"It will, of course, proclaim throughout the country a saturnalia of fraud, a carnival for rogues. Every agent, attorney, treasurer, trustee, guardian, executor, administrator, consignee, commission merchant, and every debtor of a fiduciary character, who has received for others money, hard money, worth 100 cents on the dollar, will forever release himself from liability by buying up for that knavish purpose, at its depreciated value, the spurious which we shall have put afloat. Everybody will do it, except those who are more honest than the American Congress advises them to be. Think of Savings Banks, entrusted with enormous aggregates of the pittances of the poor, the hungry and the homeless, the stranger, the needle woman, the widow and the orphan; and we are arranging for a robbery of 10 per cent, if not of 50 per cent, of the entire amount, and that by a contrivance so new, as never to have been discovered under the administrations of Monroe, Adams or James Buchanan....
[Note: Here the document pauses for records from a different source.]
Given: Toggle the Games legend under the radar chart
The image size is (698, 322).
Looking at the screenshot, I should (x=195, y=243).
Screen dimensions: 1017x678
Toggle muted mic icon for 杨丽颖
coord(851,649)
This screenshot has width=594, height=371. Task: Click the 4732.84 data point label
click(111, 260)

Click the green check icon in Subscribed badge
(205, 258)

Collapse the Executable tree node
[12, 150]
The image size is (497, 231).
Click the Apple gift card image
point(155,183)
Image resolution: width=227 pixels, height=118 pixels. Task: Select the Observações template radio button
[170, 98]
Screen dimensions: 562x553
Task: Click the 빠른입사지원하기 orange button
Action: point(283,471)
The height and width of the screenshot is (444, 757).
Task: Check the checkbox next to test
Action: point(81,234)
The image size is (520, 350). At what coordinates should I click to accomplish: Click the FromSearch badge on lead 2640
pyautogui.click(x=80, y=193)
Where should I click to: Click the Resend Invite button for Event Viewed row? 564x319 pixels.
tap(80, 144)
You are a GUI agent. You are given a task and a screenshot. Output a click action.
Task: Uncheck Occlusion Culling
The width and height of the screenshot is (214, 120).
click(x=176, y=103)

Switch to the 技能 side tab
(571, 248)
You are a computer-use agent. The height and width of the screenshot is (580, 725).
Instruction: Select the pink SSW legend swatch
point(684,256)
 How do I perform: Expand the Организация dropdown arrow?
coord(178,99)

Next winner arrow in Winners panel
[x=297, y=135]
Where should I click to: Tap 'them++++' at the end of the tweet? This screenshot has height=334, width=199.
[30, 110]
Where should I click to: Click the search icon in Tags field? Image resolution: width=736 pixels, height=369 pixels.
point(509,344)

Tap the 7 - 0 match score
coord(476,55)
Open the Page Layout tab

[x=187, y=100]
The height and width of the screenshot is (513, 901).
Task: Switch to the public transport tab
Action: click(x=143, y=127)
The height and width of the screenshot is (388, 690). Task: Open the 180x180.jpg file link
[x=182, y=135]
"Such a step, if it should ever be taken by a Government, should be taken when everything else has failed, and the last extremity has been reached. It is the last expedient to which kings and nations can resort."

William Pitt Fessenden, of Maine, used this language:

"With regard to the particular bill now before the Senate, we all know that it was resorted to as a temporary measure, not in the beginning, but in consequence of the necessities of the treasury, arising from a greater expenditure than the Secretary could have imagined, and arising from the necessary delay with reference to other measures. Can it be said that a measure like the one now pending before the Senate and the country is a measure of a day or an hour? Why, what does it propose? It proposes something utterly unknown in this government from its foundation; a resort to a measure of doubtful constitutionality, to say the least of it, which has always been denounced as ruinous to the credit of any government, which has recourse to it; a measure, too, about which opinions in the community, as perhaps they never have been divided upon any other subject; a measure which, when it has been tried by other countries, as it often has been, has always proved a disastrous failure....

"Everybody who has spoken on this question, I believe without an exception—there may have been one or two—but all the opinions I have heard expressed, agree in this: that only with extreme reluctance, only with fear and trembling as to the consequences, can we have recourse to a measure like this of making our paper a legal tender in the payment of debt....

"A measure of this kind certainly cannot increase confidence in the ability, or the integrity of the country. It can make us no better than we are today, so far as the foundation of all public credit is concerned.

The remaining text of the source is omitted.